Palo Alto Networks (PANW) shares fell on Wednesday despite the cybersecurity company reporting fiscal third-quarter results that exceeded Wall Street expectations and raising its outlook.

Investors appeared to focus on acquisition-driven growth and broader market pressures, sending the stock lower despite the earnings beat.

The stock was down about 4% in trading on Wednesday after initially rising in after-hours trading following the earnings release.

The decline came even as Palo Alto reported stronger-than-expected revenue, earnings, backlog growth, and guidance.

For the quarter, Palo Alto posted adjusted earnings of 85 cents per share, ahead of analyst estimates of 80 cents.

Revenue rose 31% year over year to $3 billion, topping expectations of $2.94 billion.

The company also reported a backlog of $18.4 billion, up 36% from a year earlier and above analyst forecasts.

Revenue growth boosted by acquisitions

Palo Alto’s strong top-line growth was supported by recent acquisitions, including identity security company CyberArk and cloud observability platform Chronosphere.

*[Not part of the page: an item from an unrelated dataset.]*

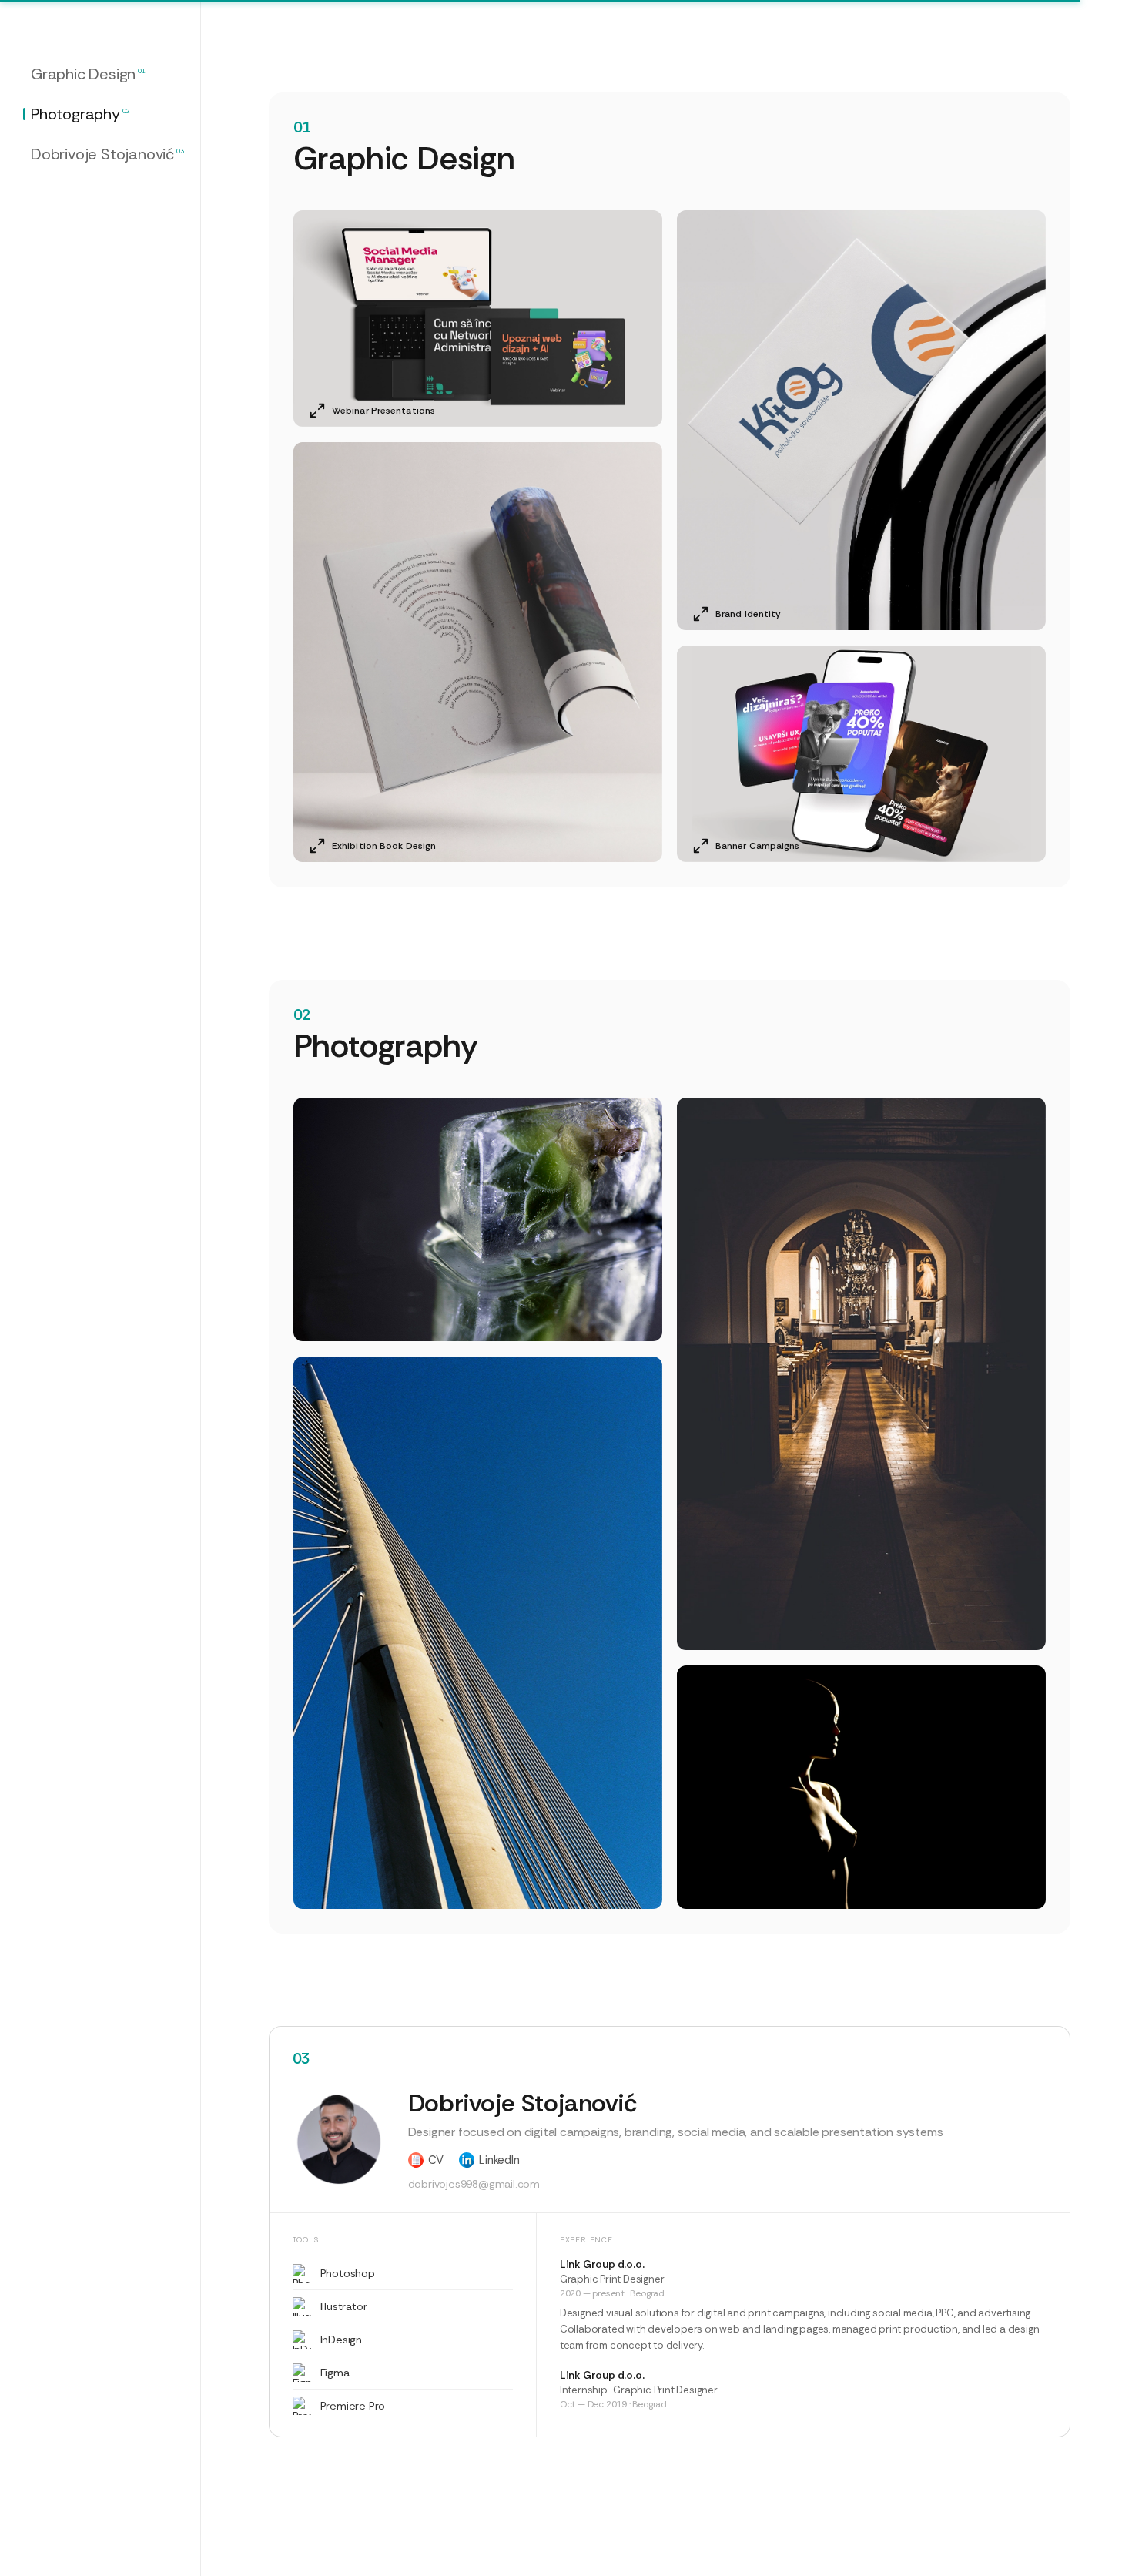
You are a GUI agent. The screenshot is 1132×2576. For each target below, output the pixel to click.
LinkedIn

According to the company, approximately $388 million of quarterly revenue came from the CyberArk and Chronosphere acquisitions. Excluding acquisition contributions, organic revenue growth was 14%.

The company reported a net loss of $177 million, or 22 cents per share, compared with net income of $262 million, or 37 cents per share, in the same period last year.

Palo Alto also issued stronger-than-expected guidance.

The company forecast fourth-quarter revenue between $3.35 billion and $3.36 billion, above analyst estimates of $3.28 billion.

It also raised its full-year revenue outlook to a range of $11.42 billion to $11.43 billion.

“Our results surpassed every guided metric, fueled by an acceleration in organic bookings momentum, the sustained tailwinds from our platformization strategy, and surging cybersecurity needs as AI transitions from experimental stages to enterprise-wide production,” Chief Executive Officer Nikesh Arora said during the earnings call.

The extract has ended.